**Task directions**
Make an exact copy of the entries below with the pictures removed.

**** The data ****

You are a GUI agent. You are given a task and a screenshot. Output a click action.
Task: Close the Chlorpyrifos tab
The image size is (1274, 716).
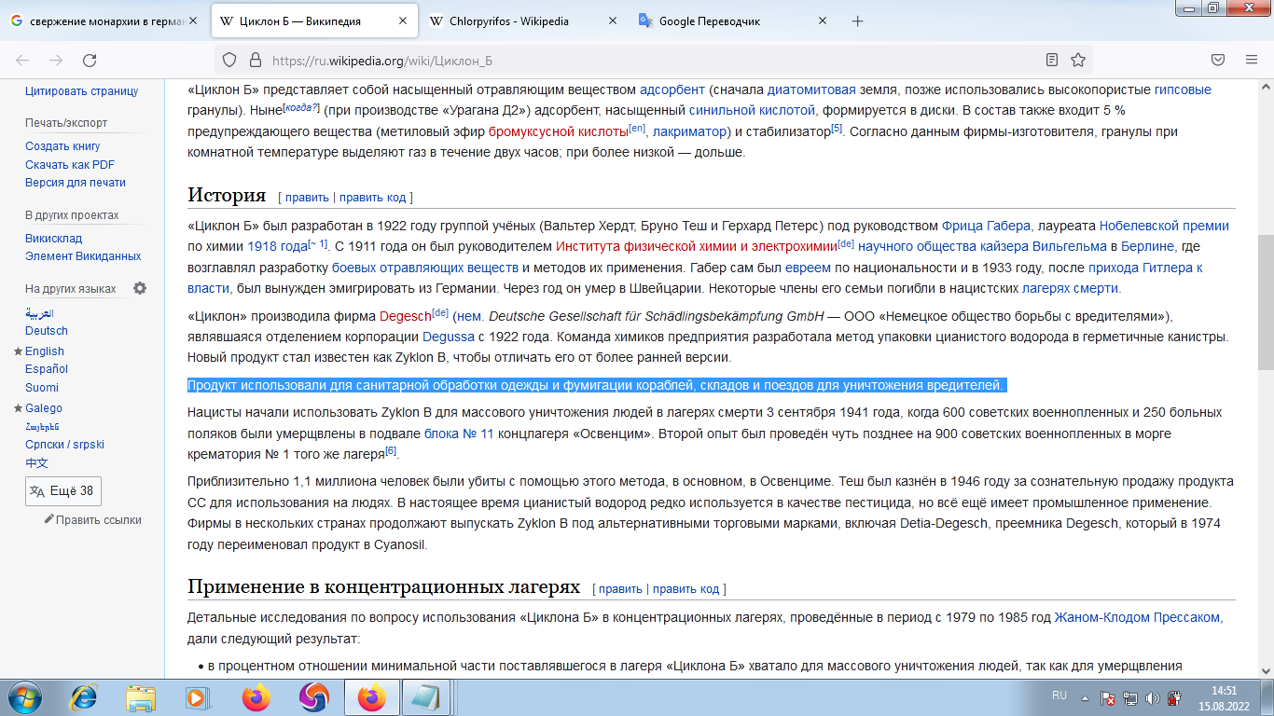(x=612, y=21)
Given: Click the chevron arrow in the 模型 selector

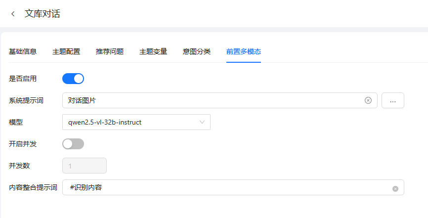Looking at the screenshot, I should tap(202, 122).
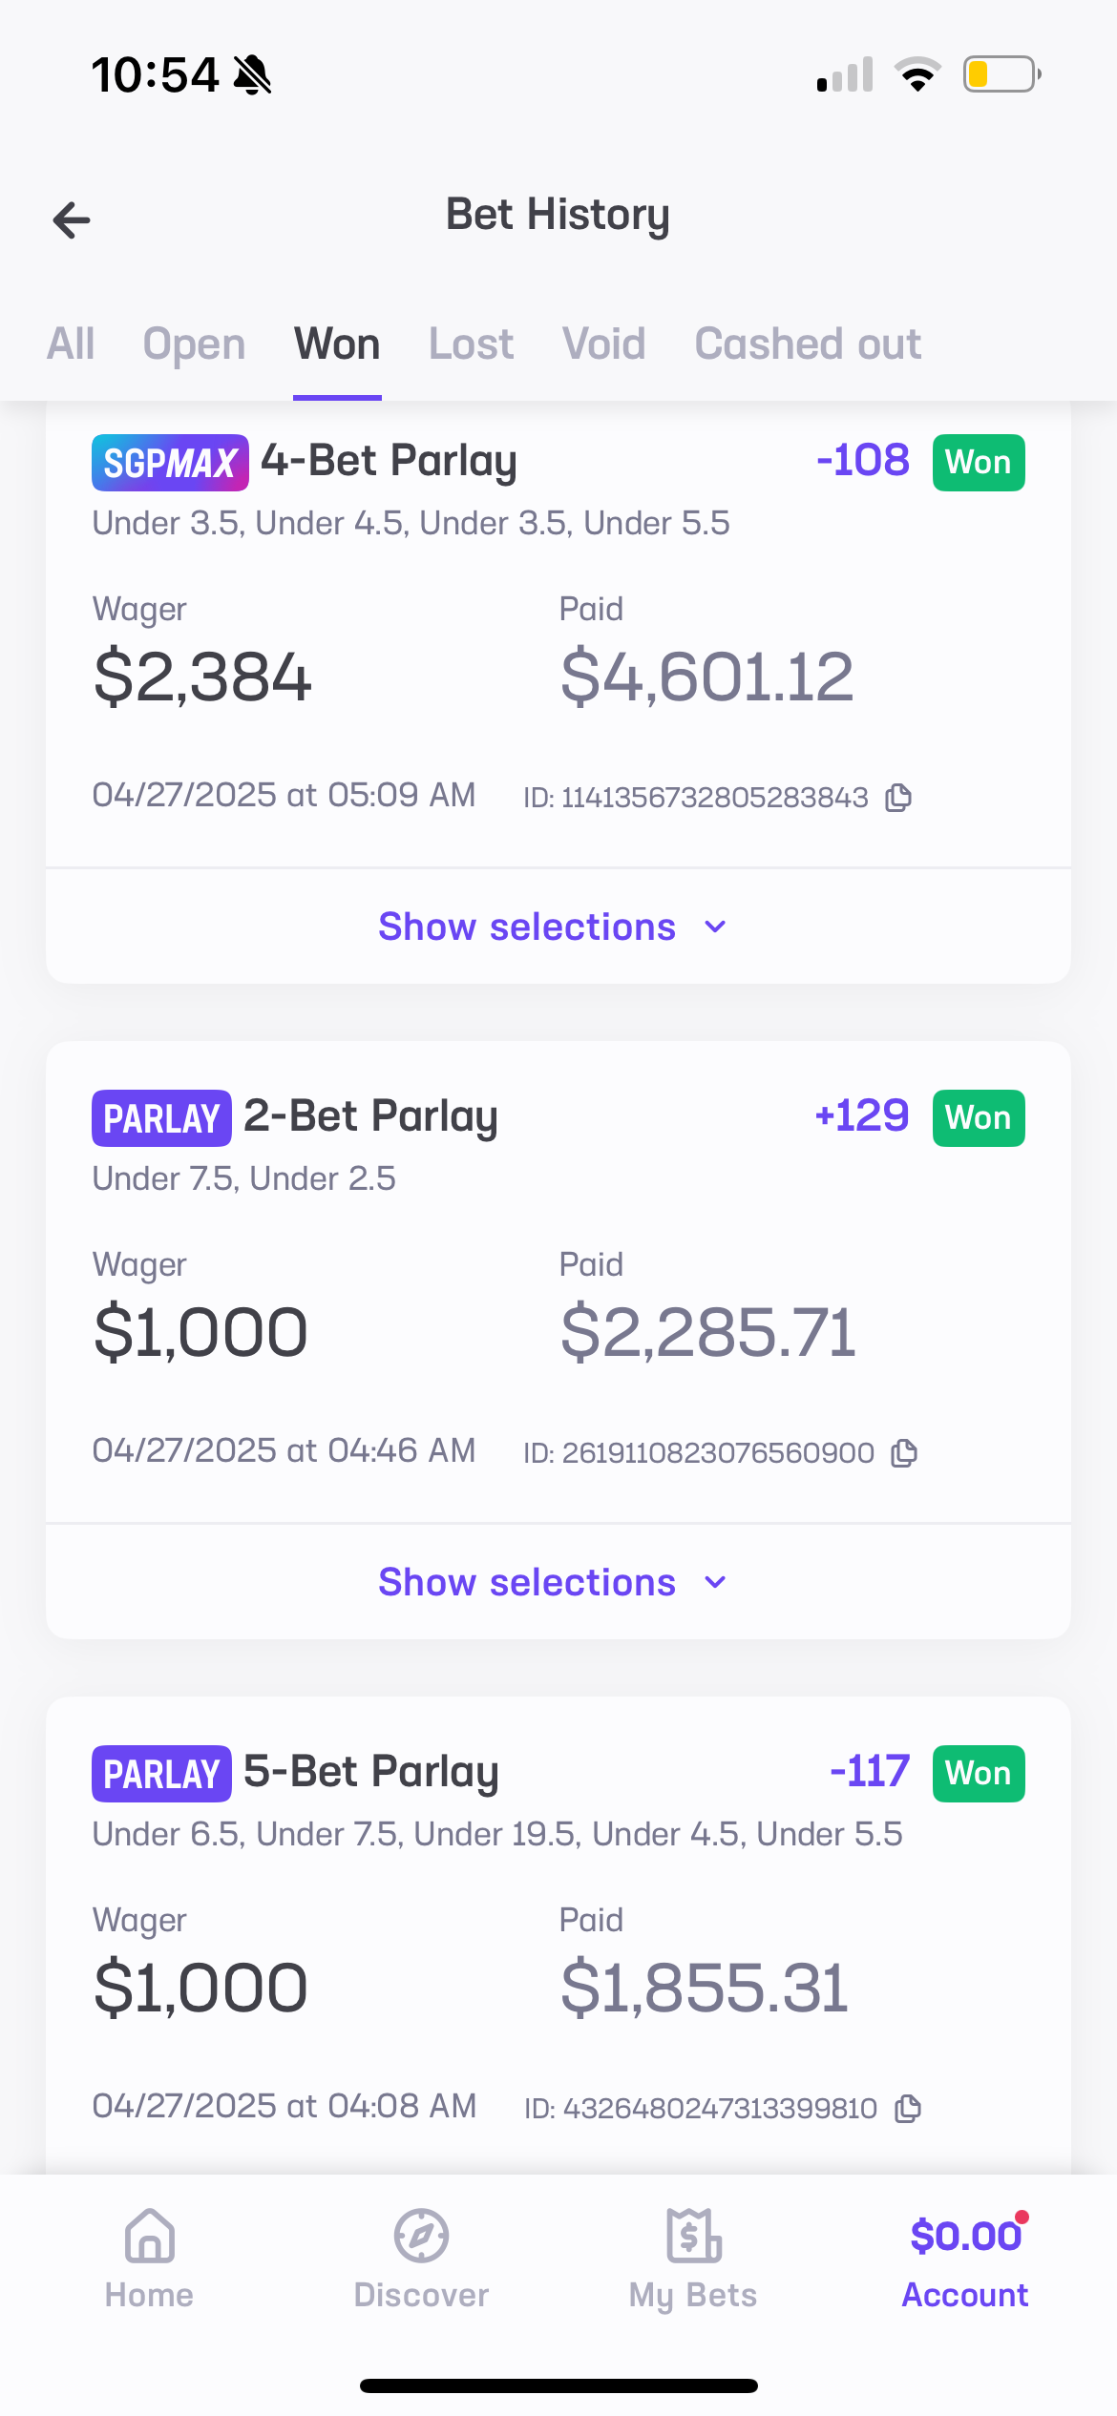Image resolution: width=1117 pixels, height=2416 pixels.
Task: Tap the back arrow icon
Action: [x=72, y=220]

****

**Solution to the exercise**
You are a GUI agent. You are given a task and a screenshot. Output a click action.
Task: Close the Chlorpyrifos tab
The image size is (1274, 716).
(x=612, y=21)
Given: Click the chevron arrow in the 模型 selector

Looking at the screenshot, I should tap(202, 122).
Image resolution: width=1117 pixels, height=2416 pixels.
Task: Tap the back arrow icon
Action: [x=72, y=220]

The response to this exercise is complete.